Exactly! They must be drunks.

Always loitering around sand bars...


----------



## Smackdaddy53

Hit that fish whistle enough and everything looks like a permit!


----------



## makin moves

Smackdaddy53 said:


> Hit that fish whistle enough and everything looks like a permit!


That's the only time they seem to bite. To busy to set the hook.


----------



## Xcapnjoe

makin moves said:


> That's the only time they seem to bite. To busy to set the hook.

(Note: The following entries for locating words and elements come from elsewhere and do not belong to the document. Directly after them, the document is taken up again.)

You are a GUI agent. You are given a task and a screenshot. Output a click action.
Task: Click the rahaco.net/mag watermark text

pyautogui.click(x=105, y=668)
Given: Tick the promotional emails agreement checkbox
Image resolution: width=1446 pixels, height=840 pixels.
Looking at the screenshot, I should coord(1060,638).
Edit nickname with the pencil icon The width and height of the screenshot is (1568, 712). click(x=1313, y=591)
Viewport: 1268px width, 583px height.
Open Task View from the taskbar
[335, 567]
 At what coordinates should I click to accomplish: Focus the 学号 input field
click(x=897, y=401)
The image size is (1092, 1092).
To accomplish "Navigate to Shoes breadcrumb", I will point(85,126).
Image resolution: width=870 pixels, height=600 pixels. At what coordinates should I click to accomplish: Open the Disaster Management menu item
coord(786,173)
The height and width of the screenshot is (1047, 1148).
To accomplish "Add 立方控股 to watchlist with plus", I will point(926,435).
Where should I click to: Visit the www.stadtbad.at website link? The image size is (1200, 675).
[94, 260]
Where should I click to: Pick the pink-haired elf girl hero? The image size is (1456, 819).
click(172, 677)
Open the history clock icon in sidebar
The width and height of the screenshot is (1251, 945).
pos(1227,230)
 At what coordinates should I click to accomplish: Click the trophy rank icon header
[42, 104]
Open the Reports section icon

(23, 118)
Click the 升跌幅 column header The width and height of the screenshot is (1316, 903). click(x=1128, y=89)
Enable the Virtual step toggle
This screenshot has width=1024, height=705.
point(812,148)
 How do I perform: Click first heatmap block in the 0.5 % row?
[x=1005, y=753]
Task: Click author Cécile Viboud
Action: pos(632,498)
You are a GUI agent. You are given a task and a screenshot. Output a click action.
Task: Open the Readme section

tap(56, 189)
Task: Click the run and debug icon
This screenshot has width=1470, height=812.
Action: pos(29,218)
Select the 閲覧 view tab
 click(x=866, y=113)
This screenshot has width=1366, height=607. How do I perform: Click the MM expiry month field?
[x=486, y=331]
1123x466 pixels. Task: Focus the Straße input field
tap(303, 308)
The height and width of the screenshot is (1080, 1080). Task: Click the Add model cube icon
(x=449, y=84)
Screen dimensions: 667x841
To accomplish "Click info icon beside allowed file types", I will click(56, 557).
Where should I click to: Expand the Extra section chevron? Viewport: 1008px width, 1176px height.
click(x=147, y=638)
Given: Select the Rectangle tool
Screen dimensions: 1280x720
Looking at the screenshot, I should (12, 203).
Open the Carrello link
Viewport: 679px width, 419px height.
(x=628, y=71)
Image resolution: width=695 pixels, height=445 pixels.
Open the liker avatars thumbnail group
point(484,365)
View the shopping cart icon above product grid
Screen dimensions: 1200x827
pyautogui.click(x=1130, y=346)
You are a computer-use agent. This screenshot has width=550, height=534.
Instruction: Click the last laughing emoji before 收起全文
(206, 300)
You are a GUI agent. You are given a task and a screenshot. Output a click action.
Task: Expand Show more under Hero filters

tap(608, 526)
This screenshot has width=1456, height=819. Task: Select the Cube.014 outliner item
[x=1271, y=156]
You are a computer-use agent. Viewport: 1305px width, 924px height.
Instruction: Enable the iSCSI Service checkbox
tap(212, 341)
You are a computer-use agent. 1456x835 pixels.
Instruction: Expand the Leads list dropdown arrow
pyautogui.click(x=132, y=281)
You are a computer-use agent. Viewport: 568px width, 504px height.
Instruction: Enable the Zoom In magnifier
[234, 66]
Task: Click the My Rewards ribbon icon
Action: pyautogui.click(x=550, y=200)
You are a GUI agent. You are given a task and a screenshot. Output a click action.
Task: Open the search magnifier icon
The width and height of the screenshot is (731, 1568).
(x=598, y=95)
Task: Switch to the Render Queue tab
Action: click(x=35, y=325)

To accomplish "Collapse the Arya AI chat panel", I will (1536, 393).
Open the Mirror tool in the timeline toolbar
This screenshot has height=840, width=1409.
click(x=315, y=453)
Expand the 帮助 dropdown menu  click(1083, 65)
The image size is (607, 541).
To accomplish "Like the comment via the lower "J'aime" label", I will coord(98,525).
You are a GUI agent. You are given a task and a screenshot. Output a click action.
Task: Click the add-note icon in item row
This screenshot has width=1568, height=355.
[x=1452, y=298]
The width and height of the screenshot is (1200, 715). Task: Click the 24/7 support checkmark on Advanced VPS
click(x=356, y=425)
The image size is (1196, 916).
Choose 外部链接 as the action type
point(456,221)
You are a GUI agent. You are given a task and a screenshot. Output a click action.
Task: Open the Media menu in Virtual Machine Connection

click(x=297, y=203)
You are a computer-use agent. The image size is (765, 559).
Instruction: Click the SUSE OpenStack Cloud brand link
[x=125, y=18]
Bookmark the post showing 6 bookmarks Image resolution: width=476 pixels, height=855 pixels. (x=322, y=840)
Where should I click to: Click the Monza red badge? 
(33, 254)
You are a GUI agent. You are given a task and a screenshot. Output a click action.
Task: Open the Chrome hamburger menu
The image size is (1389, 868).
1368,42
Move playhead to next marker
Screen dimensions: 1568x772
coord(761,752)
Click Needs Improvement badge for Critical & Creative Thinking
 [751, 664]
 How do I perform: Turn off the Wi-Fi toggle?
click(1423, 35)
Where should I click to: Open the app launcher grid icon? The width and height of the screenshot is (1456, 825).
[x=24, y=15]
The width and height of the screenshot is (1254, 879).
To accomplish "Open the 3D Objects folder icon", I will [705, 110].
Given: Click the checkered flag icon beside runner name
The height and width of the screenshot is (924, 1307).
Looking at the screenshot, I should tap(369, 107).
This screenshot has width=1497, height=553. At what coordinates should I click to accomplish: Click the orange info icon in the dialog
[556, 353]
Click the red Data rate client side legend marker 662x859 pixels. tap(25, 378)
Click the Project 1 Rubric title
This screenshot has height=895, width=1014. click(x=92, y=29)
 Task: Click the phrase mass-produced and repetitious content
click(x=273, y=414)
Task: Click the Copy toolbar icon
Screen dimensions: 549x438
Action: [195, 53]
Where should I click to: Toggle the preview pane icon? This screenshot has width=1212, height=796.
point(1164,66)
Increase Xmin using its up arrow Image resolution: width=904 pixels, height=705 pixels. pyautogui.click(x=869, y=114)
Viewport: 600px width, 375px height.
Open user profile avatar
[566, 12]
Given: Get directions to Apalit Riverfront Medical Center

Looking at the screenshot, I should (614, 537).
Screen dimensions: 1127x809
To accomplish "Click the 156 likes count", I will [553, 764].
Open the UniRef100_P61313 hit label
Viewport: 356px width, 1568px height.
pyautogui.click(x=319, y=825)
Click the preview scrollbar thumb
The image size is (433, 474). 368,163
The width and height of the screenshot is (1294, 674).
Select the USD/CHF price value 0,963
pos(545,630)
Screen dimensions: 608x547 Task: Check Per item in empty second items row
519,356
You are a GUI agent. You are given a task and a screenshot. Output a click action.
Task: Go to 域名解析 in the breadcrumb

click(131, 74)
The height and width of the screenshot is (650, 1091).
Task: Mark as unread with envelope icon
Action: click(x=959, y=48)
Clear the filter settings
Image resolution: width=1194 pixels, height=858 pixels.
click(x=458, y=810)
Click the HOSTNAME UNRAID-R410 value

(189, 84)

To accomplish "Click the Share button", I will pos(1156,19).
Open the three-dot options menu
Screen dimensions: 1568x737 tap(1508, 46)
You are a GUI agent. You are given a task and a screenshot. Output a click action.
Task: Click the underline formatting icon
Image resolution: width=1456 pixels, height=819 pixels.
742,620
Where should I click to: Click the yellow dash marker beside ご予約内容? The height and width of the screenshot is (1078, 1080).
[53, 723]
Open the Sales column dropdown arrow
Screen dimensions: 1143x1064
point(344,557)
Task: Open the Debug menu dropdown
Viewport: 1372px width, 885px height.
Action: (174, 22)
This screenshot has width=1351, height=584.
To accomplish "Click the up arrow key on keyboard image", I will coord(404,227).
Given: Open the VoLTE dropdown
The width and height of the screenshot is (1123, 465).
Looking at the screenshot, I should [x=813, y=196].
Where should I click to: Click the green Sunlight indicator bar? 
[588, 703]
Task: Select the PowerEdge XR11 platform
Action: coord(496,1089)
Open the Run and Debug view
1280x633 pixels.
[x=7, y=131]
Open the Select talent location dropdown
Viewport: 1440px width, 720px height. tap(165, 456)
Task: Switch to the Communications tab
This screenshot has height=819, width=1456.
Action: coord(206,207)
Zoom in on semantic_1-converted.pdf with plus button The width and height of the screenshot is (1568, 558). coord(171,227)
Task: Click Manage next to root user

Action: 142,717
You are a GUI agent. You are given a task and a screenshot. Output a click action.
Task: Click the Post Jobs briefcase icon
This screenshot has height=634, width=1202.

Did somebody say Fish Whistle?


----------



## Smackdaddy53

Xcapnjoe said:


> Did somebody say Fish Whistle?
> View attachment 170549


Simms sells one


----------



## Jason M

I sight fished this one a few years ago by Bean Point.


----------



## Kirc

1/4 oz Cottee Paddle Tail Grub (Park),....................


----------



## Xcapnjoe

Kirc said:


> 1/4 oz Cottee Paddle Tail Grub (Park),....................
> 
> View attachment 170561


I miss that bait! It was my goto for many years. I missed it so much I made the Joetee grub prototype. It's not perfect but it works!
Nice fish!


----------



## redchaser

Over the past few years they’ve caught a few in one of the bays here in Louisiana.


----------